“Olmuş olan olmuştur, Olacak olan da olmuştur” Ahmet Amiş Efendi.
Not olarak paylaşalım; Özgür Özel 19 Mart sonrası icraatları nedeniyle, Merkez bankasına 45 milyar dolar kullandırdıklarını, yatırımcılara 31.5 milyar dolar borsa da zarar ettirdiklerini, Türkiye'nin Risk primini 371’e yükselttiklerini, her vatandaşa olayların maliyetinin 20 bin TL olduğunu grup toplantısında açıkladı.
Galiba alkış bekliyor Özgür bey!
Prof. Süleyman Seyfi Öğün şu tespitleri yapıyor:
“Şu son iç siyasette yaşadığımız meselelere bakalım. Bu meseleleri Türkiye kendi içinde bir hesaplaşma, bunu bir milli mesele iç mesele olarak götürebilecek mi? İki bu iç mesele olmaktan çıkıp bütün dünyanın Türkiye’ye abanacağı, bir (öyle bir şey yok) olmamasının sebebi şu, gerek ABD Rusya kampı gerek Avrupa kampı Türkiye’den bişeyler umuyor. Bu adamlar, demokrasi insan hakları vs. söylerler de, bir kendileri için söylemezler, kendileri asla bu tartıya çıkarmazlar, birilerini çıkarıyorlarsa eğer onu harcamak istiyorlar.
Şuan Türkiye’yi bu tartıya çıkarmadıklarına göre; gerek Avrupa’nın gerek ABD’nin Türkiye’den beklentileri var. Bu görüşmeler trafik içinde Türkiye, aynı anda her ikisini de aynı anda idare edebilecek, çok zorlandıysa eğer, bir tercih yapacaksa eğer, başka da gidilecek yer kalmamıştı denilecek noktaya kadar bu dansları sürdürüyor.
Onun için bugün Türkiye’de yaşanan şeyler, çok travmatik sayılabilir, sarsıcı sayılabilir. Ama insanların eyvah Türkiye mahvoldu, iç savaşa mı gidiyoruz diyen adamlara çok itibar etmemesi gerekiyor.”
Bağımsızlık ve bağlı olmanın farkı!
Öğün, “Bakın dünyada bir nispi bir tekerlemeye, ezbere alıştırmışızdır zihnimizi. Dünyanın hiçbir yerinde Tam bağımsız diye bir şey olmaz. ABD, tam bağımsız. Mümkün mü? Rusya’ya bağımlı, Çin’e bağımlı. Avrupa ile bağımlı.
Çünkü bağımsızlığı, bağsızlık olarak yorumluyoruz.
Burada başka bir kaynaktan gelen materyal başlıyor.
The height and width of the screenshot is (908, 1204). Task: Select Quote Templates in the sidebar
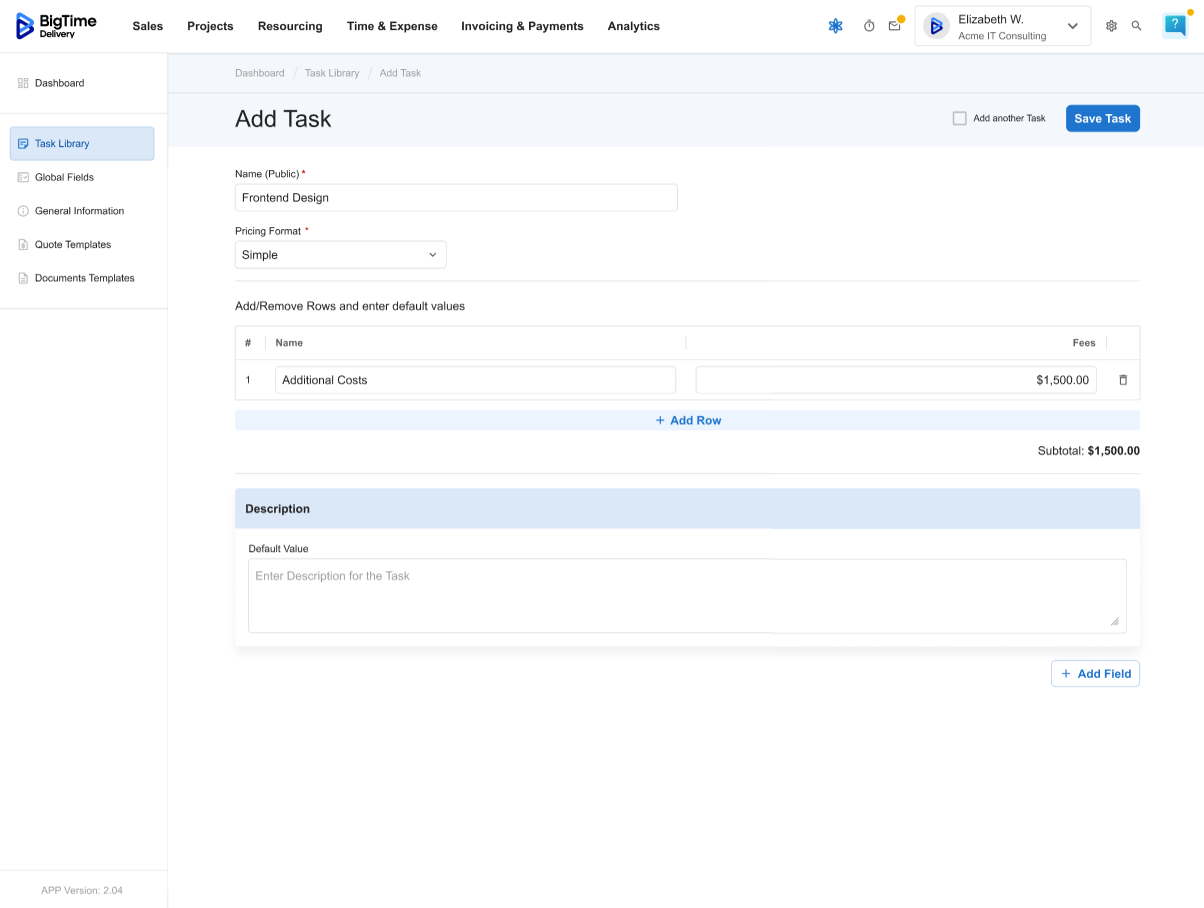[x=72, y=245]
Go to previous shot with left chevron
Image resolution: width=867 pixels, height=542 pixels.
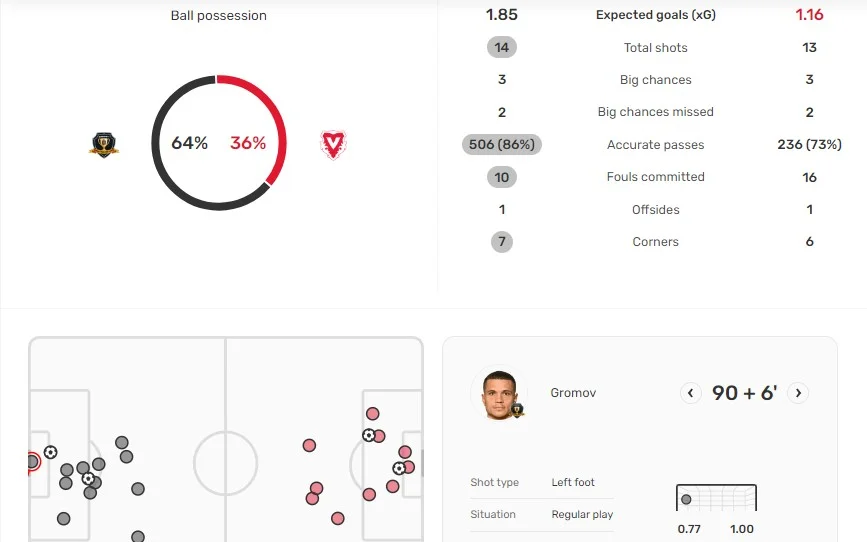coord(691,393)
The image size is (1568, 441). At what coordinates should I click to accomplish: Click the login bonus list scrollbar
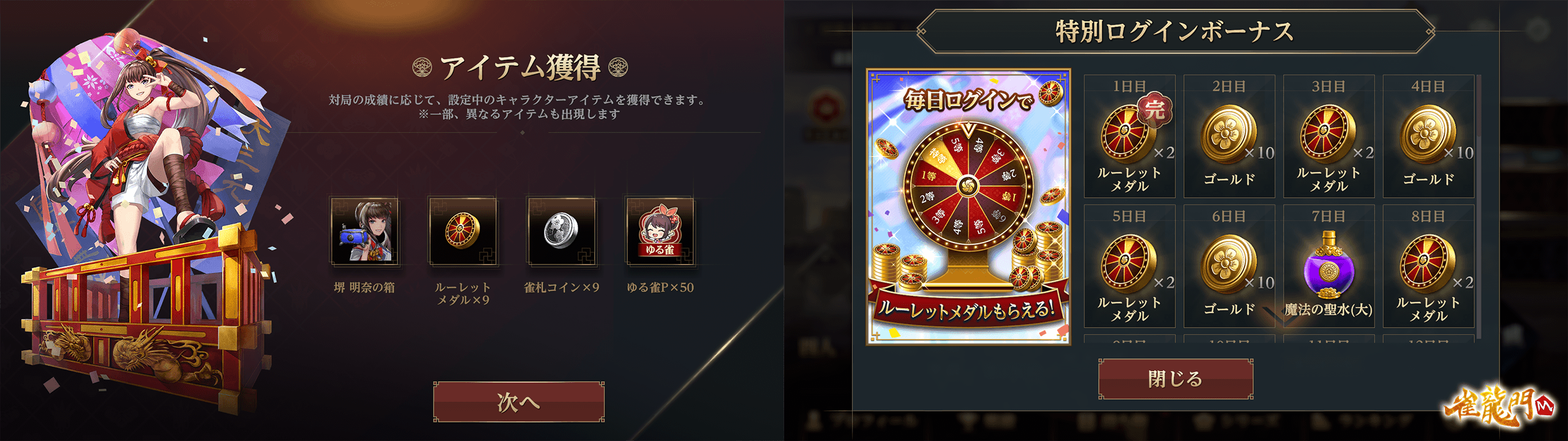pos(1479,206)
Öyle bir şey yok. Önemli olan şudur, bağımlılık ilişkilerim de beni avantajlı duruma ne getirebilir, dezavantajlı duruma ne getirebilir.
Türkiye şimdi bu bağımlılık ilişkileri; Rusya ile bağımlılık ilişkimiz var, İran’la var, Avrupa ile var, ABD ile var. Bunların içinde Kendini kurtarma derdine düşmüş durumda. Ben böyle spekülatif durumları ciddiye almıyorum.”
Şunu görmemiz lazım, Türkiye’yi böyle parlatan ne? Dikkate getiren, Avrupa açısından, ABD açısından ne? Ekonomimiz değil, ne diyebiliriz Türkiye son 15 yılda ciddi bir atılım yaptı. Nerde yaptı bunu askeri teknolojide yaptı. Nerde yaptı bunu, askeri teknolojide yaptı. Türk ordusu güçlü bir ordu, bazı mukayeseli üstünlükler elde etti. İnsansız hava araçları, ihalar sihalar, füze sistemleri.
Avrupa’nın buna ihtiyacı var. Ne açıdan askeri açıdan, ama soru şu, rapordu diyorki bırakın Türkiye Müslümanmış şuymuş, buymuş bırakın bunları. Nerede işinize yarayacaksa oradan tutun. ABD, Rusya açısından da aynı.
Bütün mesele şu, eğer tartıya çıkarıldığımız platform asker, ordu vs. gibi şeylerse, ordu teknolojisi, askeri teknoloji, bu kime karşı. İran ve Rusya diyorlar. Onlar öyle diyor. Vitkof öyle diyor. Dikkat edelim, Urumiye, Tebriz’de yaşanan son olaylar, İran’ın Türkiye karşıtı düşman söylemi.
Üç senaryo, Türkiye İranlamı hesaplaşacak, Ukrayna da Rusya ile mi hesaplaşacak, 3 İsrail le mi hesaplaşacak. ABD, Rusya bu işi İran’a işaret ediyor. Avrupa, İngiltere Rusya’ya işaret ediyor. Aşağıda İsrail böyle bir ihtimalin çeşitli senaryolarına işaret ediyor.”